We will need to do more. It is hard to have an environmental ethic and a sense of stewardship when you can't experience a place when you become disconnected. Greenways and trails are one way to re-establish that connection. You can’t have a stewardship ethic if the population can no longer experience what was— if landscape amnesia sets in (as author Jarred Diamond describes it) when the wild places are no more. A key mission of the Chattanooga national symposium is to express that connectivity and to send people home with enhanced tools to continue and expand the greenway movement— custos naturae.

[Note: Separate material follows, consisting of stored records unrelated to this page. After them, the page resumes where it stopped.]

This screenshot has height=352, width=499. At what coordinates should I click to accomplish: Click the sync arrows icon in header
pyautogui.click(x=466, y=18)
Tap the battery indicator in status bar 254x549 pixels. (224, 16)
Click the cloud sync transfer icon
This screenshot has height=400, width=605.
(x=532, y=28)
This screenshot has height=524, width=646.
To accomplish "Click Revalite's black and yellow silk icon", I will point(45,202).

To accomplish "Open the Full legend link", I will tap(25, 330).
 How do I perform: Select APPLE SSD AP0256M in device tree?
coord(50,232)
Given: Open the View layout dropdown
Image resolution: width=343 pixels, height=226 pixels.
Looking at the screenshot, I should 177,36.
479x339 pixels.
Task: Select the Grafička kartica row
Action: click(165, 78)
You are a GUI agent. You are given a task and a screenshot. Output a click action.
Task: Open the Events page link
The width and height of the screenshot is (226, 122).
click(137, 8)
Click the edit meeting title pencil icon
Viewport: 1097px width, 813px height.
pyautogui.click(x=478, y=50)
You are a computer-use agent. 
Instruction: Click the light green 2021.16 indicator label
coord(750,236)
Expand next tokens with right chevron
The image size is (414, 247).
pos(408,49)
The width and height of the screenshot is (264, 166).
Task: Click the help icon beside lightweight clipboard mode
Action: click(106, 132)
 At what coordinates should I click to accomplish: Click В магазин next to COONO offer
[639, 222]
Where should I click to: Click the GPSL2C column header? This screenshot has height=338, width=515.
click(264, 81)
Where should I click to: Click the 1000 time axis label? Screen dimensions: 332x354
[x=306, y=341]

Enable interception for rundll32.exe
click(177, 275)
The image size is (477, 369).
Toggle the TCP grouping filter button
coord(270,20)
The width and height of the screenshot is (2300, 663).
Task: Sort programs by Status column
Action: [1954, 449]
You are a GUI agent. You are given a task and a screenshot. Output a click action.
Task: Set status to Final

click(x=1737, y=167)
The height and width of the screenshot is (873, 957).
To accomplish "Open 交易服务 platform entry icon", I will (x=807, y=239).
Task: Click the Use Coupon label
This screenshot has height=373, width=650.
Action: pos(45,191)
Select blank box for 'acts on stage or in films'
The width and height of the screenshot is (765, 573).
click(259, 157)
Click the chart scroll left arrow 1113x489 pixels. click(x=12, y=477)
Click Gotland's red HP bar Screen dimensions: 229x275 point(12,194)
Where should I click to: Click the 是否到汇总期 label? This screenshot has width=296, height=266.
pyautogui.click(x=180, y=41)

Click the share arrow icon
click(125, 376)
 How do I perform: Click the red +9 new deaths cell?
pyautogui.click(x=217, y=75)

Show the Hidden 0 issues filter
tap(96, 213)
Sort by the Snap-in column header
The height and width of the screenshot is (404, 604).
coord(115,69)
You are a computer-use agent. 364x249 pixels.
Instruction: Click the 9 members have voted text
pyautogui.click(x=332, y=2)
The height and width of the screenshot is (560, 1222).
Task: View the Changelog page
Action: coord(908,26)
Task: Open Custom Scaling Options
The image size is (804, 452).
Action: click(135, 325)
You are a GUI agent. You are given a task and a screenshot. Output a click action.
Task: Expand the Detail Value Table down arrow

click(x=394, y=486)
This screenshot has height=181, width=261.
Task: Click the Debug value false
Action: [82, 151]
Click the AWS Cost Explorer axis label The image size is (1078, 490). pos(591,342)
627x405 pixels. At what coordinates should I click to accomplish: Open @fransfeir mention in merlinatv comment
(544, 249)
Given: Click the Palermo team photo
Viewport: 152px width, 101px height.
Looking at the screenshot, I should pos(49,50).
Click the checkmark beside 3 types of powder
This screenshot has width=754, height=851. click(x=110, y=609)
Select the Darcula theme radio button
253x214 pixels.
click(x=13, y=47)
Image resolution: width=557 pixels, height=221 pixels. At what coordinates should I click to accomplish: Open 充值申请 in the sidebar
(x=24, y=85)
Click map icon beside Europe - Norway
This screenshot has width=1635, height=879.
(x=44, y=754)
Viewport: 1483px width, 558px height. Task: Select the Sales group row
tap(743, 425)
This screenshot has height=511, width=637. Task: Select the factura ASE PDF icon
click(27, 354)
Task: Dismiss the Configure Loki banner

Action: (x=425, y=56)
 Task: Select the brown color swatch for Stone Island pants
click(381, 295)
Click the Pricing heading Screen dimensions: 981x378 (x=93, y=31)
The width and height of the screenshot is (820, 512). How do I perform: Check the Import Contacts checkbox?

While waiting in line to leave South Africa and enter Swaziland, I started flipping through my passport and saw a quote by the late President Eisenhower…”Whatever America hopes to bring to pass in the world must first come to pass in the heart of America.”. It is fitting because many of the concepts of national parks and conservation sprang worldwide sprang from our great American public lands tradition. Even the current movement in Africa to create green corridors linking wildlife habitat and national parks across national borders came from the first “peace park” created between Canada and the U.S. at Glacier National Park. Will we as a nation again assume that mantle of leadership or at least support it? I hope so.

Bob Searns, Chair of the American Trails Board, is a greenways and trails development consultant, and Founding Associate of The Greenway Team, Inc., a company that assists communities and organizations across America.